▶ **Work to complete**: Nothing but the lines from the one containing "Open the Docks menu" through the end of the data should be retyped, exactly as they stand, and pictures should not be retyped.

Stored dataset items:
◇ ◇ ◇ ◇
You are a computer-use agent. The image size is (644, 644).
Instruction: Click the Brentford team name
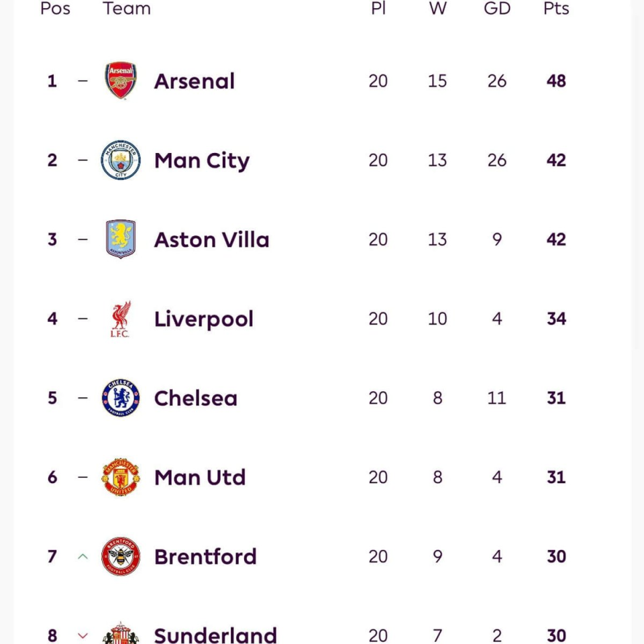click(205, 556)
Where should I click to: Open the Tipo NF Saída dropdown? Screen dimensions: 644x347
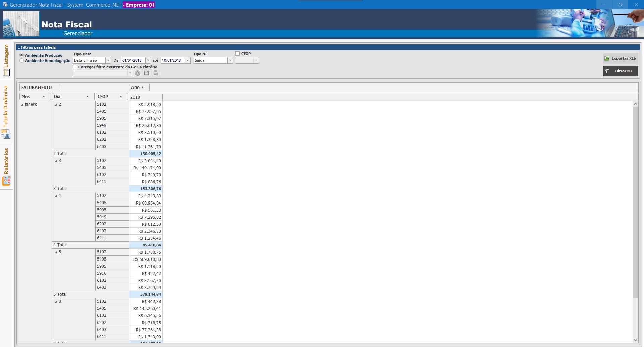click(230, 60)
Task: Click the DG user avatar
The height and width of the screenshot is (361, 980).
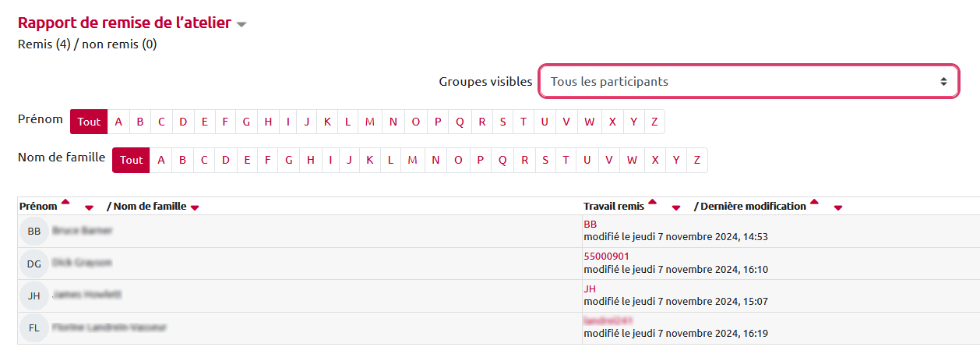Action: [34, 264]
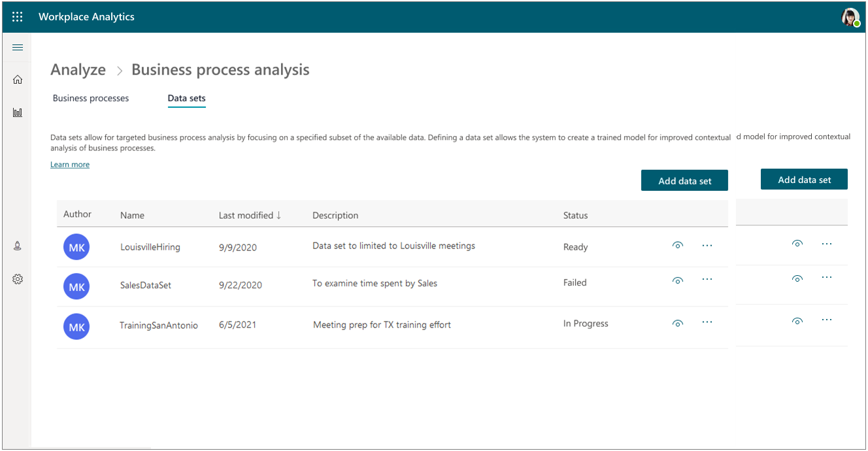Screen dimensions: 868x451
Task: Switch to the Business processes tab
Action: click(90, 98)
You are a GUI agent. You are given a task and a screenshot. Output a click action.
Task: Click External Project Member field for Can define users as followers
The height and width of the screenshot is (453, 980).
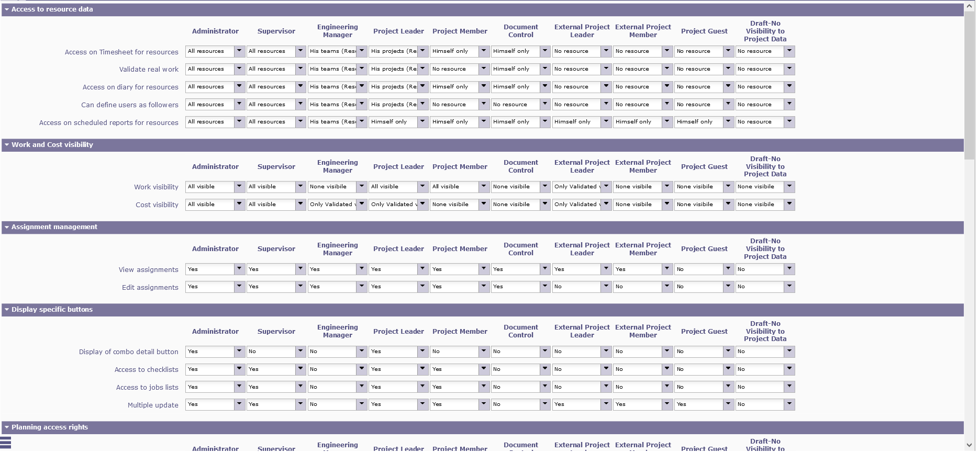pyautogui.click(x=638, y=105)
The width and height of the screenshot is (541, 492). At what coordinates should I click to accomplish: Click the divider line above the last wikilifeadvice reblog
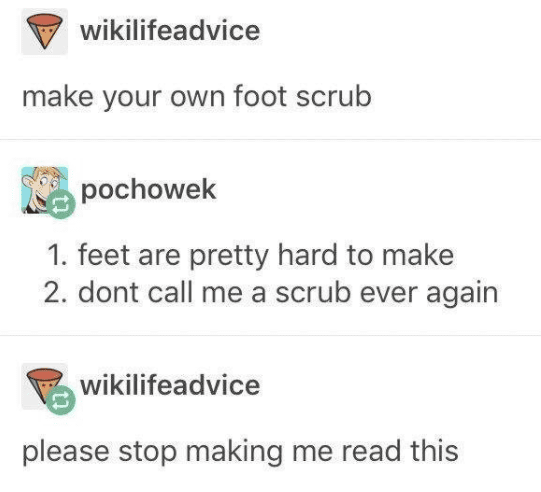(x=270, y=335)
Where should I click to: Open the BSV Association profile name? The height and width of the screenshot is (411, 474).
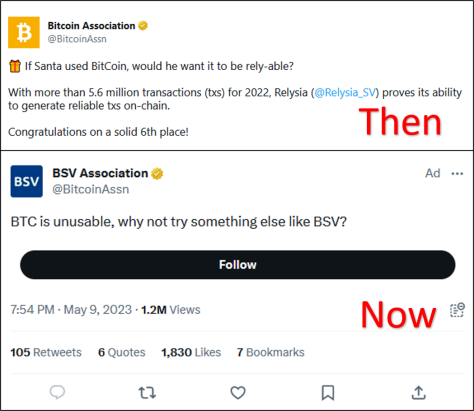tap(100, 173)
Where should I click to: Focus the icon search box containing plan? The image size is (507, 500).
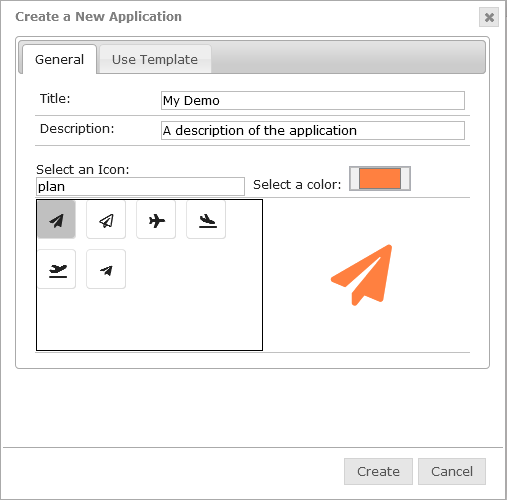140,186

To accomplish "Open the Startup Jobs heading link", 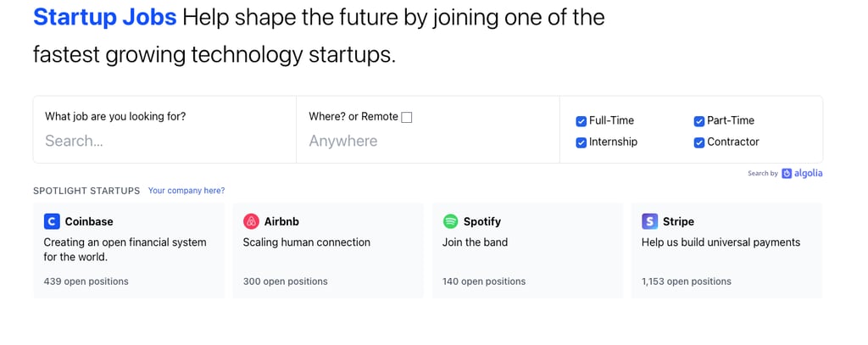I will click(105, 17).
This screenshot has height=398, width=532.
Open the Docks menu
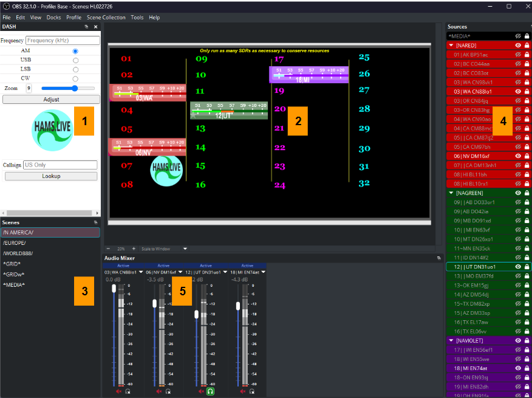tap(54, 18)
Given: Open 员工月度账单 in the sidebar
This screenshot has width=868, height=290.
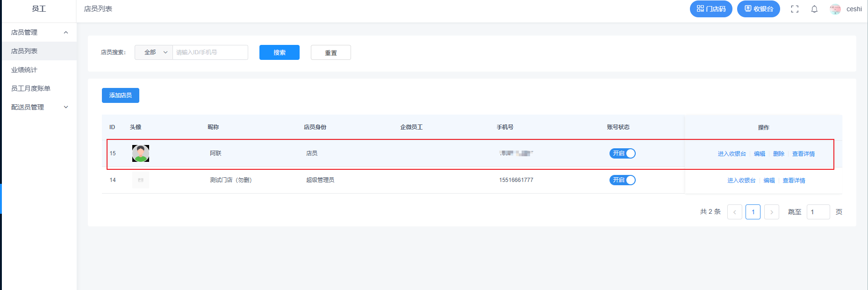Looking at the screenshot, I should [x=31, y=88].
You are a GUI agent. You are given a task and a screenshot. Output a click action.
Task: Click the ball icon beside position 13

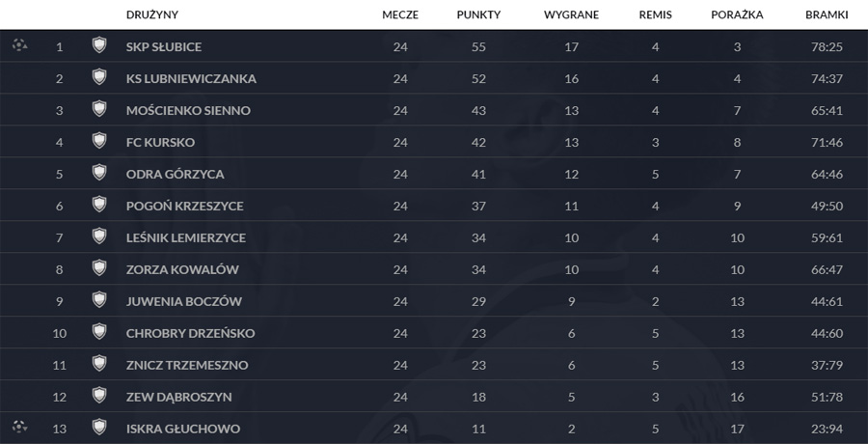point(19,426)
◇ ◇ ◇ ◇
▶ **Answer for this exercise**:
Open the Docks menu
tap(54, 18)
Given: Open 员工月度账单 in the sidebar
This screenshot has width=868, height=290.
Looking at the screenshot, I should [x=31, y=88].
You are a GUI agent. You are given a task and a screenshot. Output a click action.
Task: Click the ball icon beside position 13

point(19,426)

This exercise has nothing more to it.